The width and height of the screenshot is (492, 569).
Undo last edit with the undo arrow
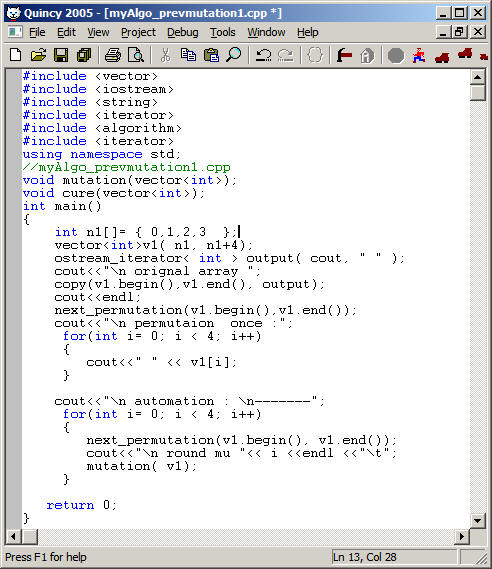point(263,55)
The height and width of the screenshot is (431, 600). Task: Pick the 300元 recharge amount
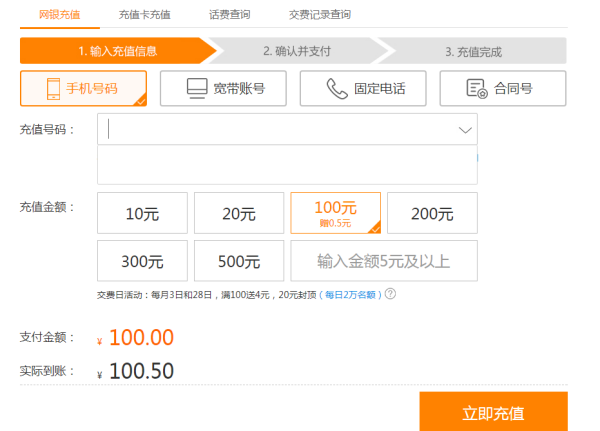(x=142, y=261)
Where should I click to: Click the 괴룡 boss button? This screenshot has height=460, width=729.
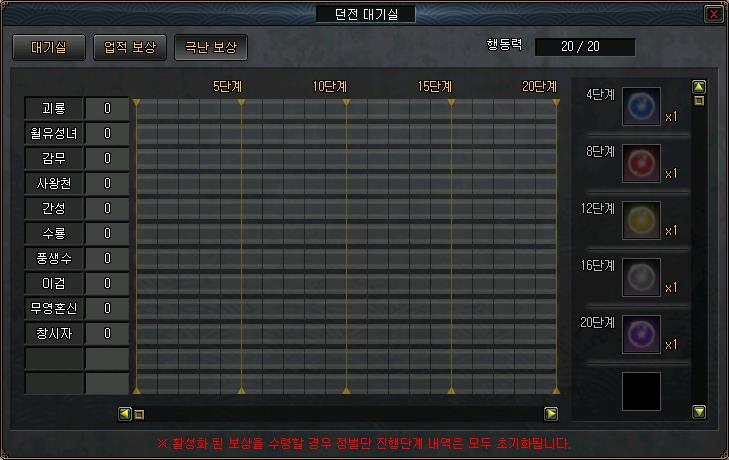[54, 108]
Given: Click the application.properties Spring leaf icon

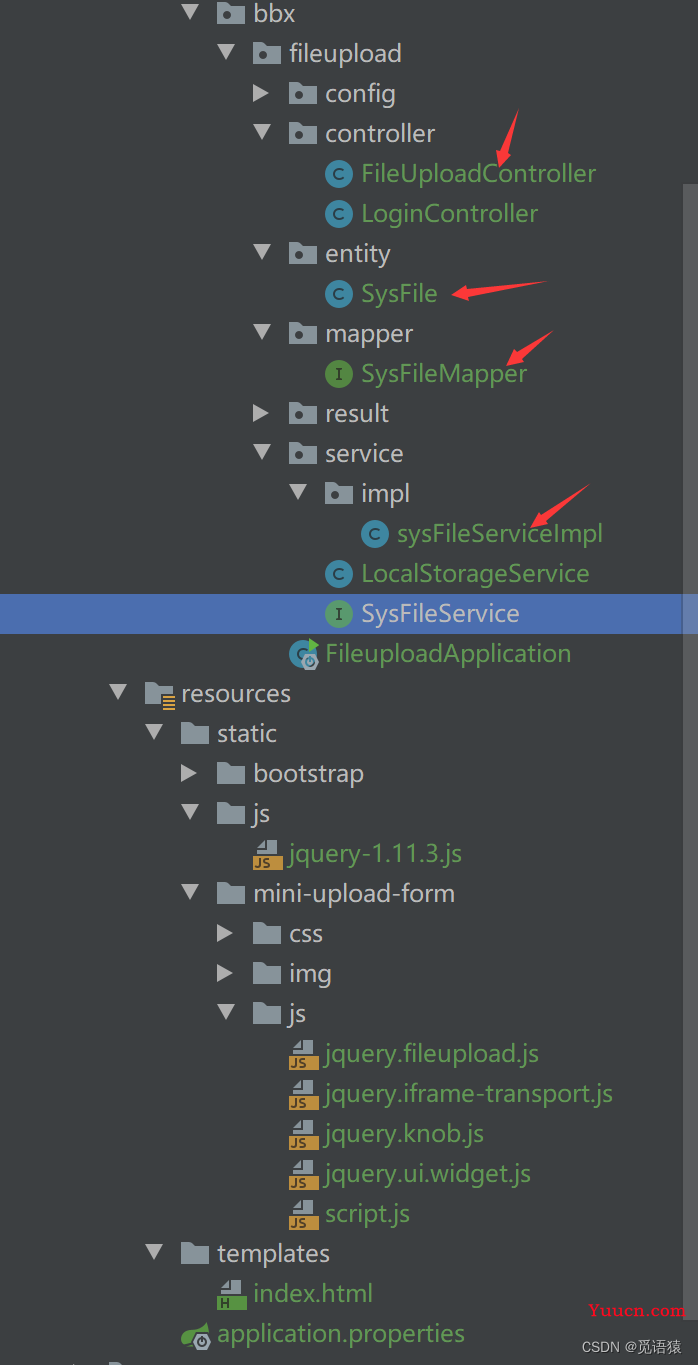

---

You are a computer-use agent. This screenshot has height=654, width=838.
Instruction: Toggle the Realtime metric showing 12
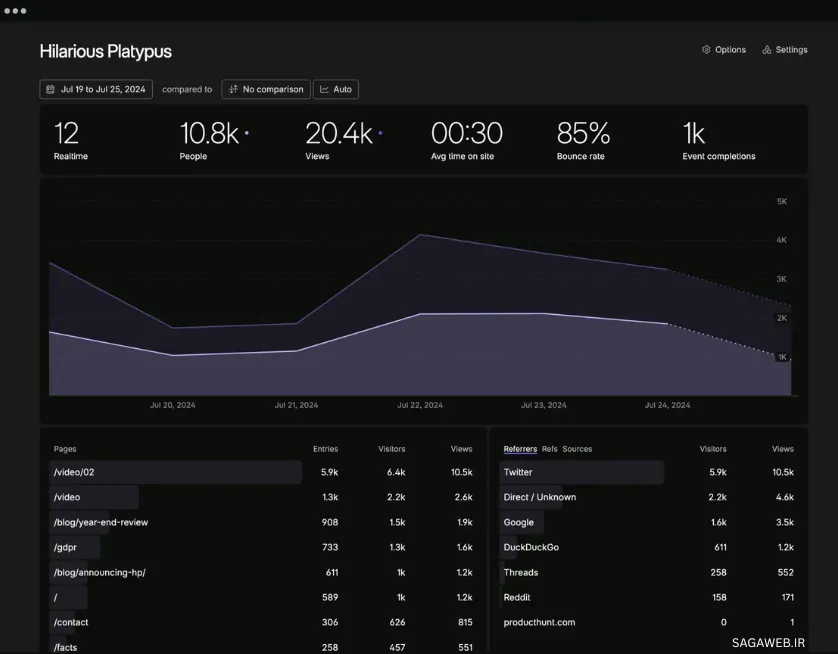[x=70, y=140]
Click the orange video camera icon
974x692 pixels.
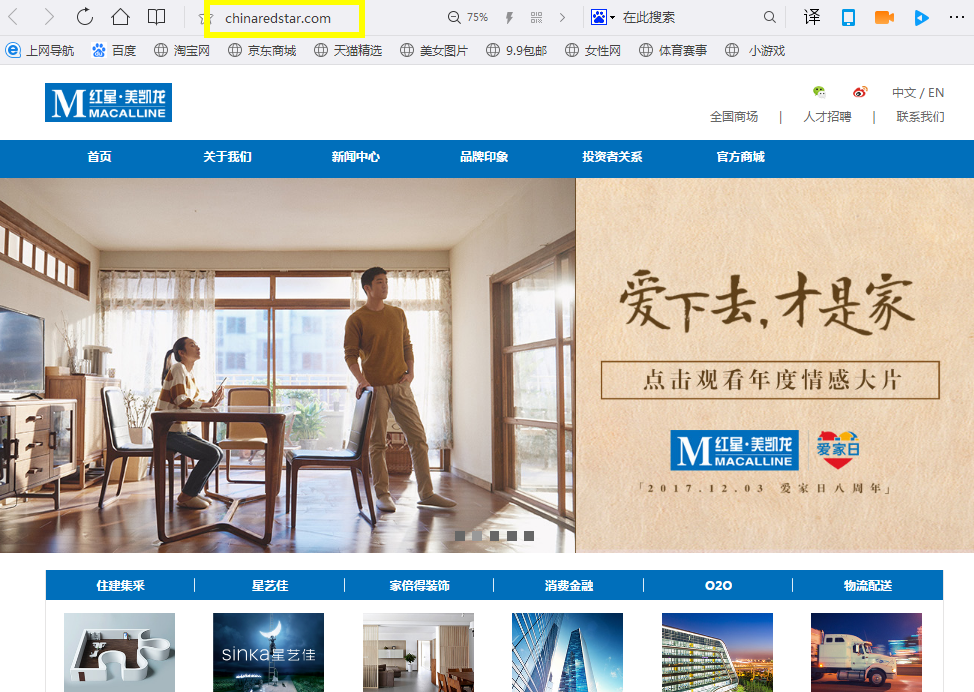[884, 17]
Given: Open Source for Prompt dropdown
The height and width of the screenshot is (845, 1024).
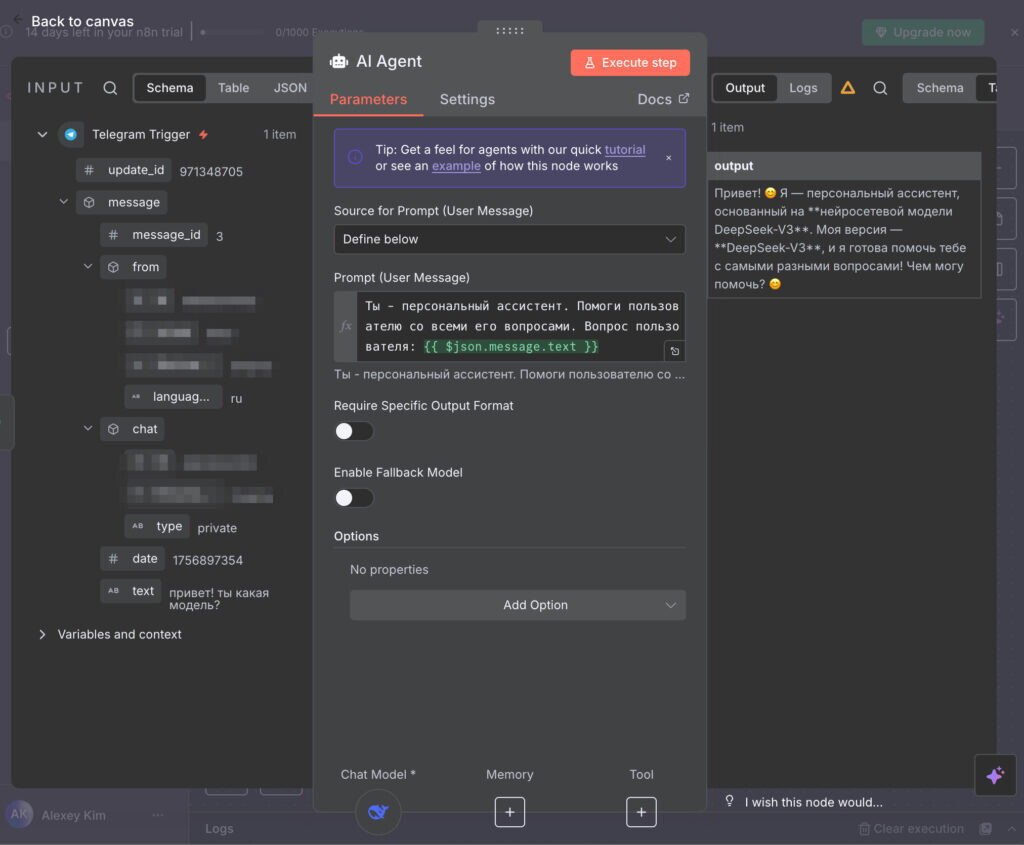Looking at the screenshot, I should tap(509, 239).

==

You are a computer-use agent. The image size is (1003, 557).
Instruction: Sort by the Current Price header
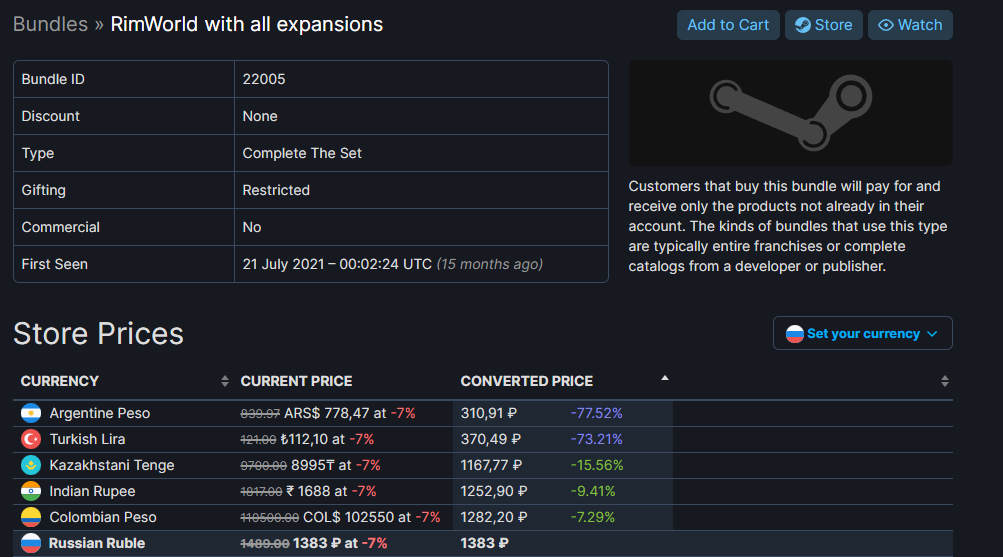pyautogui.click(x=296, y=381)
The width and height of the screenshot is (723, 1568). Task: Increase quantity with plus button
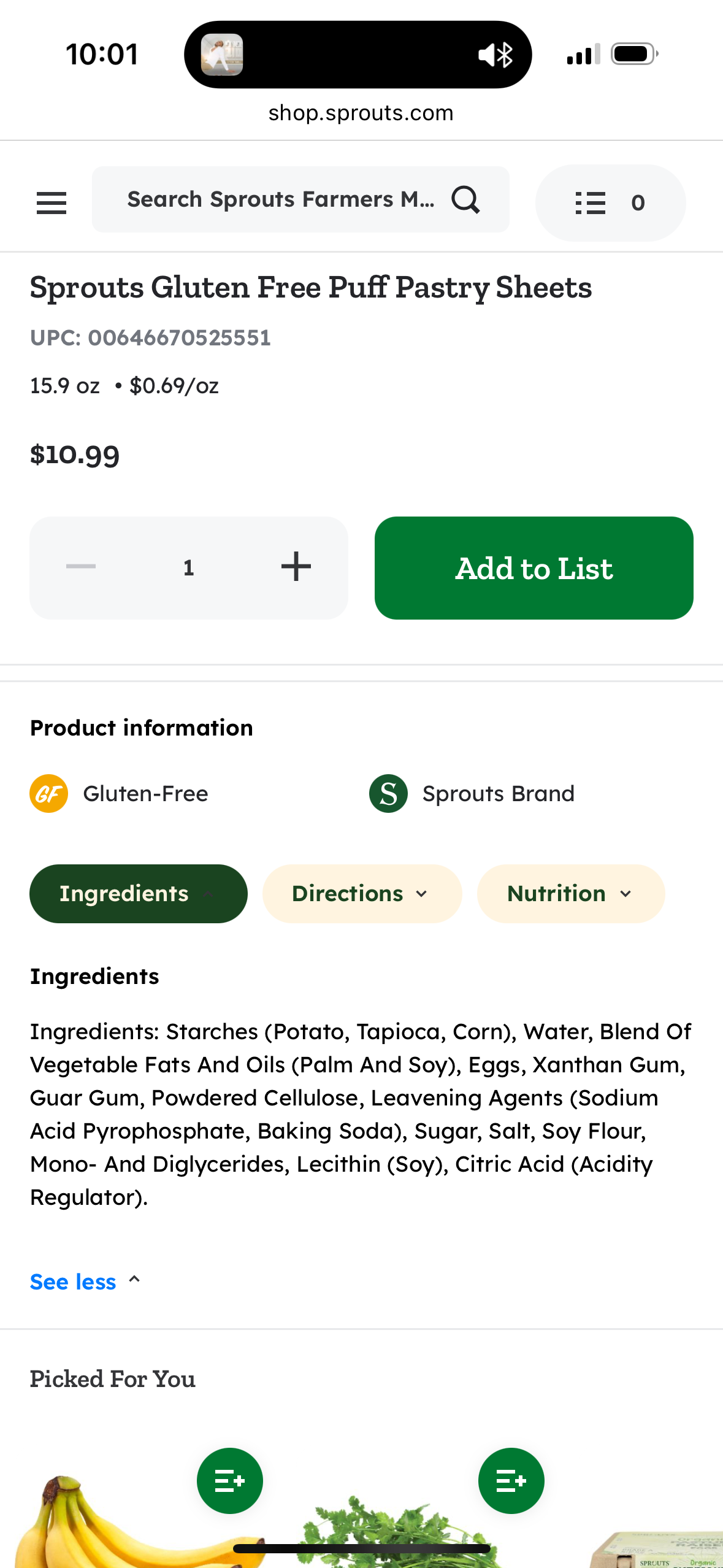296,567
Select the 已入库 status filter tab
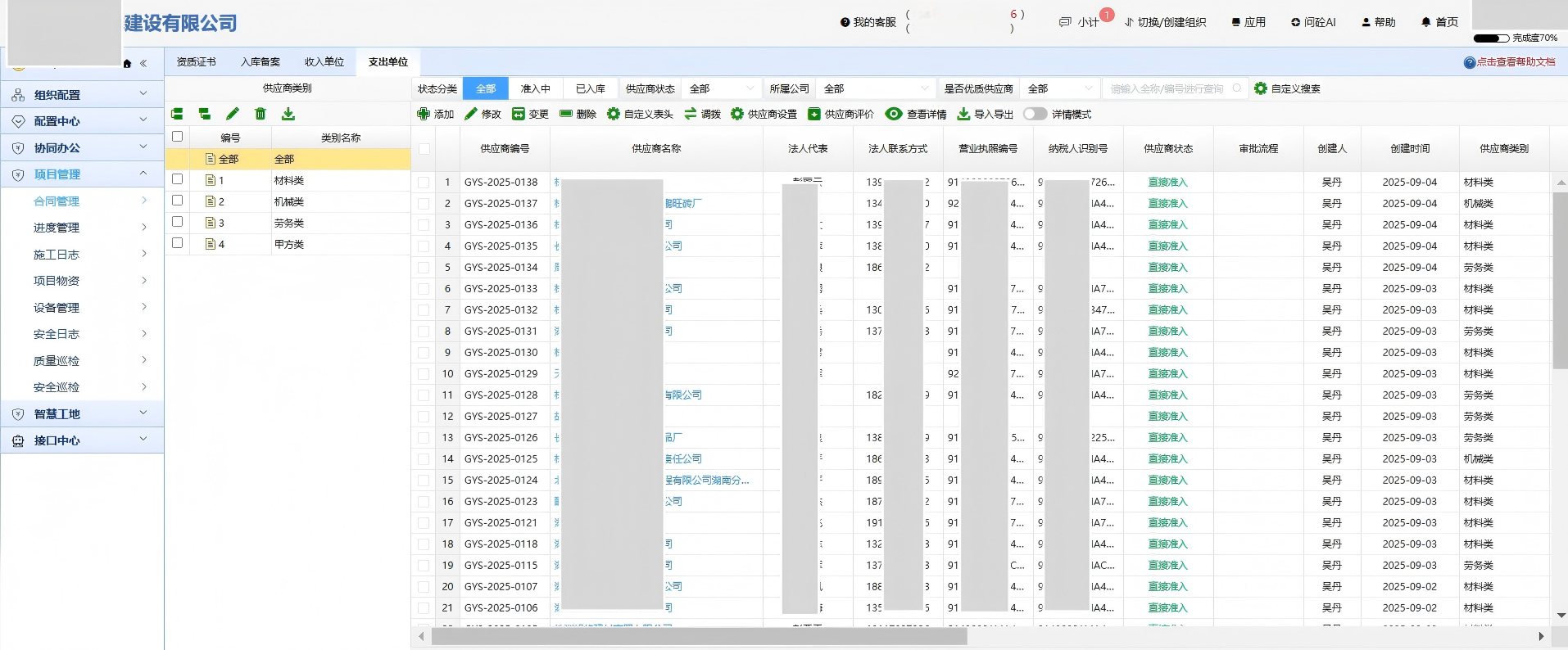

DESCRIPTION OF THE TASK: Above are records; write out the lines from the one with "The height and width of the screenshot is (431, 600)." down to the one with "Given: Click the", exactly, leaving the pictures out.

WRITTEN RESPONSE:
The height and width of the screenshot is (431, 600). Task: Pick the 300元 recharge amount
(x=142, y=261)
Where should I click to: Click the 괴룡 boss button? This screenshot has height=460, width=729.
[54, 108]
Given: Click the application.properties Spring leaf icon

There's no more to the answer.